The weariness factor was starting to set in as we left the temple, but there was a bus stop halfway along the northern perimeter wall. 

A bus appeared within minutes to whisk us back to Kyoto station. 

When we checked in, we'd received a voucher that could be used in the hotel coffee shop. 

After the walk, coffee and cake seemed like a good idea. The coffee shop turned out to be a stylish affair. The delicacies served up were quite adequate for people who'd skipped lunch and needed something to keep them going until dinner. 

Given the weather conditions, we weren't inclined to venture very far in search of dinner. A hotel located conveniently beside Kyoto Station meant there was no need to.

Like most operations in Japan's cities, the station encompasses a dizzying array of retail options, with a range of eateries covering most of the likely options of interest. 

If you're after Peruvian-Californian fusion food, you're probably out of luck.

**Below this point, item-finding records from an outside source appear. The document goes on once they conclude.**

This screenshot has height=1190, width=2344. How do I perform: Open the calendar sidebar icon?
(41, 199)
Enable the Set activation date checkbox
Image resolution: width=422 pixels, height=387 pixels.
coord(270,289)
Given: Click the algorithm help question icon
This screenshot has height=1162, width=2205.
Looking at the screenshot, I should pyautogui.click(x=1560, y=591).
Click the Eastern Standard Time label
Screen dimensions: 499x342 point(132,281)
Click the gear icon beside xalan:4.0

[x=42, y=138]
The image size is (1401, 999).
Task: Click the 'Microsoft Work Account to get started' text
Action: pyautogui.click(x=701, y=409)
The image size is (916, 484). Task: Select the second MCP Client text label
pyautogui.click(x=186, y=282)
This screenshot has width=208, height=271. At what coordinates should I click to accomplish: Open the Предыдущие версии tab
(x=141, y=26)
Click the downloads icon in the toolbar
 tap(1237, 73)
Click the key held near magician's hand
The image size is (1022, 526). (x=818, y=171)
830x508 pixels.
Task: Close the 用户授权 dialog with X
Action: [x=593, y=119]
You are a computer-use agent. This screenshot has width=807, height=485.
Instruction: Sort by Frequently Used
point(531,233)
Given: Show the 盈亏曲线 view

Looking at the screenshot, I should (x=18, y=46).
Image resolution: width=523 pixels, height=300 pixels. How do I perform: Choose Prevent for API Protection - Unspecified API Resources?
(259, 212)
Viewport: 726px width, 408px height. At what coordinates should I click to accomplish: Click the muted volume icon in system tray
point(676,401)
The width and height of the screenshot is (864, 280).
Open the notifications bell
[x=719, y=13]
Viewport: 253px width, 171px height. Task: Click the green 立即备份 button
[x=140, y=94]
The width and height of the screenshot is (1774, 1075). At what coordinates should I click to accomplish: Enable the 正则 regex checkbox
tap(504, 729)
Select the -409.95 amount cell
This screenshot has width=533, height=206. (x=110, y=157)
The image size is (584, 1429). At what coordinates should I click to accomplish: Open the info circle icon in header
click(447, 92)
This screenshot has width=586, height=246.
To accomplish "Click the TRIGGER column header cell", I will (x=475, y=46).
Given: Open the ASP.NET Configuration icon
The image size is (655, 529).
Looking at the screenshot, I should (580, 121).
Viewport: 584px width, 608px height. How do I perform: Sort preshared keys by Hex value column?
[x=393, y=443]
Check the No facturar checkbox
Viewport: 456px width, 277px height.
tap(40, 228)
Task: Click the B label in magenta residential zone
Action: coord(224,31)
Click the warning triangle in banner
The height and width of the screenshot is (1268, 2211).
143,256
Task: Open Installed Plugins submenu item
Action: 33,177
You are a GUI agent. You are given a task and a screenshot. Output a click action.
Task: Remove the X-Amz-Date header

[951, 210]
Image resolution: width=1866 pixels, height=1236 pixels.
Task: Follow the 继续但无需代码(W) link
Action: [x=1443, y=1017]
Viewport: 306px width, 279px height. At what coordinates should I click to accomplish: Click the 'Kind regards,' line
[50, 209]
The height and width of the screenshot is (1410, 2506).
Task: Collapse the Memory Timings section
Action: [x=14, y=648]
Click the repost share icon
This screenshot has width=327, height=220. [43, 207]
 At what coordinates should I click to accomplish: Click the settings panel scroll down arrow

But if you're looking to any of the variations on Japanese, along with Chinese, Korean, American, French, English or Italian, you'll more than likely find something that offers a Japanese take on your fancy.

As it turned out, Madam had done the usual research.

She pointed us towards a niche section of the restaurant options where, along with the French, Italian, Chinese and Japanese operations, there was a Spanish eatery. 

It delivered a quite tasty tortilla (the Spanish omelette rather than the Mexican cornbread wrap).

We also enjoyed a creamy seafood stew and a seafood paella that went rather well with a bottle of Spanish White.

There was still enough room for half a litre of Kirin that I from the vending machine when we got back.

Actually, figuring on the regular consumption pattern, I bought two, but there was definitely no room for the second. 

That, I reasoned, would do to celebrate reclaiming the Ashes the following afternoon.